### What is expected
What is needed is an exact copy of all the data.
════════════════════
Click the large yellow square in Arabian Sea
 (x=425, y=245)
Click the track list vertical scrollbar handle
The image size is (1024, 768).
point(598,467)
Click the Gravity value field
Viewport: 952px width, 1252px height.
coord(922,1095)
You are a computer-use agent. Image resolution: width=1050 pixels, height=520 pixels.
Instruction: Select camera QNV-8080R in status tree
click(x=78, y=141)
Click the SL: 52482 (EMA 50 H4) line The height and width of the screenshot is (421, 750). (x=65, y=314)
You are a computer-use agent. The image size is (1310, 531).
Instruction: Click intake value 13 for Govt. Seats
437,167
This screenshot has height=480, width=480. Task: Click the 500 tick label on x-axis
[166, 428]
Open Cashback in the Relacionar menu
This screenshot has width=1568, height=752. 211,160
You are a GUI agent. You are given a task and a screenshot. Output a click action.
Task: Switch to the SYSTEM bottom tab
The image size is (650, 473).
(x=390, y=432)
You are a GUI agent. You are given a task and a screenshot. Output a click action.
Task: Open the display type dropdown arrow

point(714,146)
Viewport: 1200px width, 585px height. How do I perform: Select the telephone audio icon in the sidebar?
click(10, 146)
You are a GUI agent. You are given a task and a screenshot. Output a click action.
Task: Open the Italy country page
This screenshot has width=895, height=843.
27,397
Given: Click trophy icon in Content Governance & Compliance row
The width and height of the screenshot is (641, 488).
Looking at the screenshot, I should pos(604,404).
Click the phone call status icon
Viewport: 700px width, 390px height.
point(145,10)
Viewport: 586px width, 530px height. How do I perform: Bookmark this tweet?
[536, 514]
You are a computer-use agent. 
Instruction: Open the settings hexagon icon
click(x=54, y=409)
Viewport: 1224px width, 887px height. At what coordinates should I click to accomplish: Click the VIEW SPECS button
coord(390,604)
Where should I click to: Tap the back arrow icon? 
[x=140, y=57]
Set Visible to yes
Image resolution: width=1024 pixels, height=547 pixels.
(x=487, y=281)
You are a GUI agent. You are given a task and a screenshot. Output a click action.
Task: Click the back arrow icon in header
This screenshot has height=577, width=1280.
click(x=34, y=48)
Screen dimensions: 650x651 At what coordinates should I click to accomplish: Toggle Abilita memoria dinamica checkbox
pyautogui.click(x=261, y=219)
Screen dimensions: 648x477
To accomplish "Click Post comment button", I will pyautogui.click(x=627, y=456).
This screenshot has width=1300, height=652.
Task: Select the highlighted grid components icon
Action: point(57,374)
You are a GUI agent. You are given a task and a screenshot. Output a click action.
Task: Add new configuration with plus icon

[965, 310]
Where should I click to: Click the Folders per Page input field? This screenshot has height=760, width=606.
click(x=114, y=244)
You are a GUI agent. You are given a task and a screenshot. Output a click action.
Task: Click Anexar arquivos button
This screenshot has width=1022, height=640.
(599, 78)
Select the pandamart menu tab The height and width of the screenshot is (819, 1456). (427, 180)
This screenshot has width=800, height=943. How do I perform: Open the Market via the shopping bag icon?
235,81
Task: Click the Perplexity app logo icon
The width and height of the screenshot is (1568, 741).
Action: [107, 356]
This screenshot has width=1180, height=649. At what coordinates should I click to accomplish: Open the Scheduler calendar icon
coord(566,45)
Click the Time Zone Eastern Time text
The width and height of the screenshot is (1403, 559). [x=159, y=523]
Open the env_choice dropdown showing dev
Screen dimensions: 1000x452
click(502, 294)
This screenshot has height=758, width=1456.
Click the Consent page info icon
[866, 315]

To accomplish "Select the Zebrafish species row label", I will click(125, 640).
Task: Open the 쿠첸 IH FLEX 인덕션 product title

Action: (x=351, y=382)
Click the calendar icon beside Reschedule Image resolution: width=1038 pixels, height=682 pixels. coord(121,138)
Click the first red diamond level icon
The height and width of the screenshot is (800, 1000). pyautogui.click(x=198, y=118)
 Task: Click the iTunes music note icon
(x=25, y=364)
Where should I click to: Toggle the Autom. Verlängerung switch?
════════════════════
### Solution
Click the large yellow square in Arabian Sea
 (x=425, y=245)
Click the track list vertical scrollbar handle
The image size is (1024, 768).
point(598,467)
Click the Gravity value field
Viewport: 952px width, 1252px height.
coord(922,1095)
You are a computer-use agent. Image resolution: width=1050 pixels, height=520 pixels.
Instruction: Select camera QNV-8080R in status tree
click(x=78, y=141)
Click the SL: 52482 (EMA 50 H4) line The height and width of the screenshot is (421, 750). (x=65, y=314)
You are a computer-use agent. The image size is (1310, 531).
Instruction: Click intake value 13 for Govt. Seats
437,167
This screenshot has height=480, width=480. Task: Click the 500 tick label on x-axis
[166, 428]
Open Cashback in the Relacionar menu
This screenshot has width=1568, height=752. 211,160
You are a GUI agent. You are given a task and a screenshot. Output a click action.
Task: Switch to the SYSTEM bottom tab
The image size is (650, 473).
(x=390, y=432)
You are a GUI agent. You are given a task and a screenshot. Output a click action.
Task: Open the display type dropdown arrow

point(714,146)
Viewport: 1200px width, 585px height. How do I perform: Select the telephone audio icon in the sidebar?
click(10, 146)
You are a GUI agent. You are given a task and a screenshot. Output a click action.
Task: Open the Italy country page
This screenshot has width=895, height=843.
27,397
Given: Click trophy icon in Content Governance & Compliance row
The width and height of the screenshot is (641, 488).
Looking at the screenshot, I should pos(604,404).
Click the phone call status icon
Viewport: 700px width, 390px height.
point(145,10)
Viewport: 586px width, 530px height. How do I perform: Bookmark this tweet?
[536, 514]
You are a computer-use agent. 
Instruction: Open the settings hexagon icon
click(x=54, y=409)
Viewport: 1224px width, 887px height. At what coordinates should I click to accomplish: Click the VIEW SPECS button
coord(390,604)
Where should I click to: Tap the back arrow icon? 
[x=140, y=57]
Set Visible to yes
Image resolution: width=1024 pixels, height=547 pixels.
(x=487, y=281)
You are a GUI agent. You are given a task and a screenshot. Output a click action.
Task: Click the back arrow icon in header
This screenshot has height=577, width=1280.
click(x=34, y=48)
Screen dimensions: 650x651 At what coordinates should I click to accomplish: Toggle Abilita memoria dinamica checkbox
pyautogui.click(x=261, y=219)
Screen dimensions: 648x477
To accomplish "Click Post comment button", I will pyautogui.click(x=627, y=456).
This screenshot has width=1300, height=652.
Task: Select the highlighted grid components icon
Action: point(57,374)
You are a GUI agent. You are given a task and a screenshot. Output a click action.
Task: Add new configuration with plus icon

[965, 310]
Where should I click to: Click the Folders per Page input field? This screenshot has height=760, width=606.
click(x=114, y=244)
You are a GUI agent. You are given a task and a screenshot. Output a click action.
Task: Click Anexar arquivos button
This screenshot has width=1022, height=640.
(599, 78)
Select the pandamart menu tab The height and width of the screenshot is (819, 1456). (427, 180)
This screenshot has width=800, height=943. How do I perform: Open the Market via the shopping bag icon?
235,81
Task: Click the Perplexity app logo icon
The width and height of the screenshot is (1568, 741).
Action: [107, 356]
This screenshot has width=1180, height=649. At what coordinates should I click to accomplish: Open the Scheduler calendar icon
coord(566,45)
Click the Time Zone Eastern Time text
The width and height of the screenshot is (1403, 559). [x=159, y=523]
Open the env_choice dropdown showing dev
Screen dimensions: 1000x452
click(502, 294)
This screenshot has height=758, width=1456.
Click the Consent page info icon
[866, 315]

To accomplish "Select the Zebrafish species row label", I will click(125, 640).
Task: Open the 쿠첸 IH FLEX 인덕션 product title

Action: (x=351, y=382)
Click the calendar icon beside Reschedule Image resolution: width=1038 pixels, height=682 pixels. coord(121,138)
Click the first red diamond level icon
The height and width of the screenshot is (800, 1000). pyautogui.click(x=198, y=118)
 Task: Click the iTunes music note icon
(x=25, y=364)
Where should I click to: Toggle the Autom. Verlängerung switch?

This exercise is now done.